King Tutankhamen, son of Akhenaten, is recorded as going against his father's religious ideas upon succeeding him. In fact, the new king's original name was to have been Tutankhaten, recognizing the one supreme God, but was changed to Tutankhamen, for the original Egyptian gods. But he was a child upon becoming pharaoh and decisions were certainly being made for him.

In the campaign of Horemheb against this new religious idea, the following statue of King Tut and his queen was severely damaged. But yet they have emerged in modern times as the faces of ancient Egypt.

https://en.wikipedia.org/wiki/Tutankhamun#/media/File:Tutankhamun_at_Luxor_temple.jpg 

POSTSCRIPT

Not long after I wrote the above posting came the announcement that an entire ancient city was unearthed in Egypt. The name of the city is Aten. This is certainly one of the most important archeological discoveries ever. It is reminiscent of the excavation of the city of Ur, in Mesopotamia, about a century ago.

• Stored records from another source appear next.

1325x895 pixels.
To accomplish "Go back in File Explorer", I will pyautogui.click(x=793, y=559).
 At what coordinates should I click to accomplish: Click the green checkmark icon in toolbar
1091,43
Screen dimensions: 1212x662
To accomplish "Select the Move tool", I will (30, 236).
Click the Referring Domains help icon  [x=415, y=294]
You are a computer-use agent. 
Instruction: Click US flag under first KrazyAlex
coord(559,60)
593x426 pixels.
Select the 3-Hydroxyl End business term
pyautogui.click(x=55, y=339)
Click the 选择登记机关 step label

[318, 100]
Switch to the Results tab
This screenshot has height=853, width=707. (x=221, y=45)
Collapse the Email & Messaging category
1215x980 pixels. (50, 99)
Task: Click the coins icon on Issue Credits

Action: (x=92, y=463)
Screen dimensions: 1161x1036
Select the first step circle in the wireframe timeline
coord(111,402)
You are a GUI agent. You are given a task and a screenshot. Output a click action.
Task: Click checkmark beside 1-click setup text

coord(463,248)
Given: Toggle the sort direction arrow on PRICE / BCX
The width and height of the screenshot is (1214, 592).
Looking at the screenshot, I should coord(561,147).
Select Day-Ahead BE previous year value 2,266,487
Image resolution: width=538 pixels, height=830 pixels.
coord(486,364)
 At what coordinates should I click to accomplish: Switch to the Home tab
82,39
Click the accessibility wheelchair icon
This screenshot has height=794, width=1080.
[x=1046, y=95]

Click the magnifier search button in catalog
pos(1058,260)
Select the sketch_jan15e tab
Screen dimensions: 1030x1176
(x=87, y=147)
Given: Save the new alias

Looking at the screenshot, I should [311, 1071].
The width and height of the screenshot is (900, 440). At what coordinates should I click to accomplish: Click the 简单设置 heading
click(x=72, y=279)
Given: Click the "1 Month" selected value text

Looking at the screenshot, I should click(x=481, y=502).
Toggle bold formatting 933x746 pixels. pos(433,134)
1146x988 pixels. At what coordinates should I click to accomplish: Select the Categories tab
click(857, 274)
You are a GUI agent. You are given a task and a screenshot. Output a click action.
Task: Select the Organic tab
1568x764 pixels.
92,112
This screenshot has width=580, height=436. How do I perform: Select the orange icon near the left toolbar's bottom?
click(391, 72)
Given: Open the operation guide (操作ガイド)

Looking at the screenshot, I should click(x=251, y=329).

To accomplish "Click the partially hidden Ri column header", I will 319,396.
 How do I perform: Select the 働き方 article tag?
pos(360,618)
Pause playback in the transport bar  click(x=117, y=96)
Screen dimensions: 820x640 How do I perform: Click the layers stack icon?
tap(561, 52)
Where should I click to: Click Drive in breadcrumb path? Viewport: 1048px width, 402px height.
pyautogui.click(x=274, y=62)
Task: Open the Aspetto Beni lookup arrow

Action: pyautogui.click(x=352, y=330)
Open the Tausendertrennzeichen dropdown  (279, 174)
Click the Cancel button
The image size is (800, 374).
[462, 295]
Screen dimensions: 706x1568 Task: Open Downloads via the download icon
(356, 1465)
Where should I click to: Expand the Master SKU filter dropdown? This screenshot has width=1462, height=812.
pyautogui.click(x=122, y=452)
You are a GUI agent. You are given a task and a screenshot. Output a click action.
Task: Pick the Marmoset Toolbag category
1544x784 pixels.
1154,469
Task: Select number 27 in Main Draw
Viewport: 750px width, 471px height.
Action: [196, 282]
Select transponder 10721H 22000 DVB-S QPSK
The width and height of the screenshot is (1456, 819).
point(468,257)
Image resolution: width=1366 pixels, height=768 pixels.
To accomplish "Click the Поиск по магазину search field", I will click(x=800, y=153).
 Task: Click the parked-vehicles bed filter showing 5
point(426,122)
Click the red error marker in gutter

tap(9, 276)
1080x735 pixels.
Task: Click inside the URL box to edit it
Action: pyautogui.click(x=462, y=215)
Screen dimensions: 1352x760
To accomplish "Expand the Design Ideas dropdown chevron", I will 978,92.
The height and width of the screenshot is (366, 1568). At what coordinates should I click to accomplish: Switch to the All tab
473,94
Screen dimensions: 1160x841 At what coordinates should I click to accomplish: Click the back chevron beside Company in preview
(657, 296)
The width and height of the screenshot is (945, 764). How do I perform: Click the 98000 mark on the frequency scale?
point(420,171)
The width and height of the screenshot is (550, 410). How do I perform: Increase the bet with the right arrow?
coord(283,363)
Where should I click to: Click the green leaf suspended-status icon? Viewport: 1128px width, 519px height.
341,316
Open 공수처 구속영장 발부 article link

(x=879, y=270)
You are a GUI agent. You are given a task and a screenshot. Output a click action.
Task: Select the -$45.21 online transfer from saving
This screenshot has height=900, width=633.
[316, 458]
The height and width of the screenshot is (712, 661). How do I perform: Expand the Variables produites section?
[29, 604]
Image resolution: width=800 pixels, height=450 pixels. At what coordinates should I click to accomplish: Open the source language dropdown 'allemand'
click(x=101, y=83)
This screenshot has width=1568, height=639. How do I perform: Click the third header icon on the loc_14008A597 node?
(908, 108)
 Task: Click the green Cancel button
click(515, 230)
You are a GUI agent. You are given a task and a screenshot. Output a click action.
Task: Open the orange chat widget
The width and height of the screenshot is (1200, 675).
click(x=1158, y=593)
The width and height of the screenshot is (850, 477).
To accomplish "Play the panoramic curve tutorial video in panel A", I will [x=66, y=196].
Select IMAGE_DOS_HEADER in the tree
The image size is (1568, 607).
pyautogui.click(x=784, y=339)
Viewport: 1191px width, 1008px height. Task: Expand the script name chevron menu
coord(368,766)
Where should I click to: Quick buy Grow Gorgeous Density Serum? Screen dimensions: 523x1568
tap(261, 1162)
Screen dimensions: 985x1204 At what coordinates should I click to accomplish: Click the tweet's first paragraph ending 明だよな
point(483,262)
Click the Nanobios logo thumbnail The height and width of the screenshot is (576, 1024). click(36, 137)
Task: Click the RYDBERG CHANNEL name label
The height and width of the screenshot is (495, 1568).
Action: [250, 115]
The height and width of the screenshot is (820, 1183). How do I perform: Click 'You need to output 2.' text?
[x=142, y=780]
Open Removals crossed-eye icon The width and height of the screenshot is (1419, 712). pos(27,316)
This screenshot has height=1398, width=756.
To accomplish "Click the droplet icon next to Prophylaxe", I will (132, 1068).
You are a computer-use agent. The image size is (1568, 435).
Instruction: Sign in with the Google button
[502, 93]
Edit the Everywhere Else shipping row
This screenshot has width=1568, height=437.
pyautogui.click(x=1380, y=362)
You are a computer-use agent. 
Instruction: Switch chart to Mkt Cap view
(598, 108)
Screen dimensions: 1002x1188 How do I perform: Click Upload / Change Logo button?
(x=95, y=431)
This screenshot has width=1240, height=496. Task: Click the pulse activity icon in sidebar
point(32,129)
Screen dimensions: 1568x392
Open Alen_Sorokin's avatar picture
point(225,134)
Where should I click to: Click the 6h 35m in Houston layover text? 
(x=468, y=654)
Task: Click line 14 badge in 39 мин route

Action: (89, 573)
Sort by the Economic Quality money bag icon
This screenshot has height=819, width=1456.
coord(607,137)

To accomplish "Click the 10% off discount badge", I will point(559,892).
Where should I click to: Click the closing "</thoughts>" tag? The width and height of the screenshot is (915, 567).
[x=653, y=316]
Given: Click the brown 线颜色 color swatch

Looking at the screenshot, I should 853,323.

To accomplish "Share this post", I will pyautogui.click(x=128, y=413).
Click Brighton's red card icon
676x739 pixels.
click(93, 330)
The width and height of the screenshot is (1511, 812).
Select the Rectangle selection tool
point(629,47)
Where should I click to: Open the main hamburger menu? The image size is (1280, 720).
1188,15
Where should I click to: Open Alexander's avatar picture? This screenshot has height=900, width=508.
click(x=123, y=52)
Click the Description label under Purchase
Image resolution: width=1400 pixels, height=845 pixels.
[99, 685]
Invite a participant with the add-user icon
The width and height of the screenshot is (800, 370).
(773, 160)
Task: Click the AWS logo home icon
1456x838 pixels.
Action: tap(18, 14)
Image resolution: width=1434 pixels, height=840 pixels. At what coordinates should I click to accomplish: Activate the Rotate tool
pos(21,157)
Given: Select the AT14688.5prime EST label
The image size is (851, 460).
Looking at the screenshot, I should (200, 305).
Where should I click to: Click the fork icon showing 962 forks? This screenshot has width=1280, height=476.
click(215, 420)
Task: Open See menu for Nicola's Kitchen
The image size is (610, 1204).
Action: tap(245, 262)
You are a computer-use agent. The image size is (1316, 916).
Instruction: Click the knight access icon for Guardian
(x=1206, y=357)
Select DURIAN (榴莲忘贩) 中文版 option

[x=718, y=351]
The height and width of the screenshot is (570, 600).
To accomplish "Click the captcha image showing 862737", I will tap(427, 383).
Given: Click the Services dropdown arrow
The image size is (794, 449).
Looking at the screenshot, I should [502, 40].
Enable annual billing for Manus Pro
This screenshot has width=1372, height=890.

The name of the one supreme god, represented by the disk of the sun, was also Aten.

As it turns out the city of Aten was founded by Amenhotep III, who was the father of the pharaoh who tried to move the country toward monotheism. His name was Amenhotep IV but he changed it Akhenaten to in order to reflect the new religious movement.

The city of Aten was in use during the Amarna Period, the time of the move toward monotheism, but the capital was moved to Amarna, hence the name of the period. The son of Akhenaten was the famous King Tut, short for Tutankhamen. Tutankhamen was actually what his name was changed to in order to reflect the move back to the traditional pantheon of gods.


For readers in the Niagara Falls area this took place during the 18th Dynasty of ancient Egypt. Tutankhamen was followed as pharoah by Ay and Horemheb. Horemheb was childless so he appointed his vizier as his successor.

The vizier took the throne as Ramesses I, the first pharaoh of the 19th Dynasty. There was a mummy from Egypt in the museum that used to be just at the Canadian end of the Rainbow Bridge, but the mummy was unidentified. It was later definitely identified to be Ramesses I and was given back to Egypt. The mummy had spent over a hundred years in Niagara Falls.

Possibly the most important pharaoh, at least of the New Kingdom, was Ramesses II, who was the grandson of Ramesses I. He did a lot of building, although not of pyramids. By this time the era of pyramid building, which took place in the Old Kingdom, was long past and the pyramids were already very old.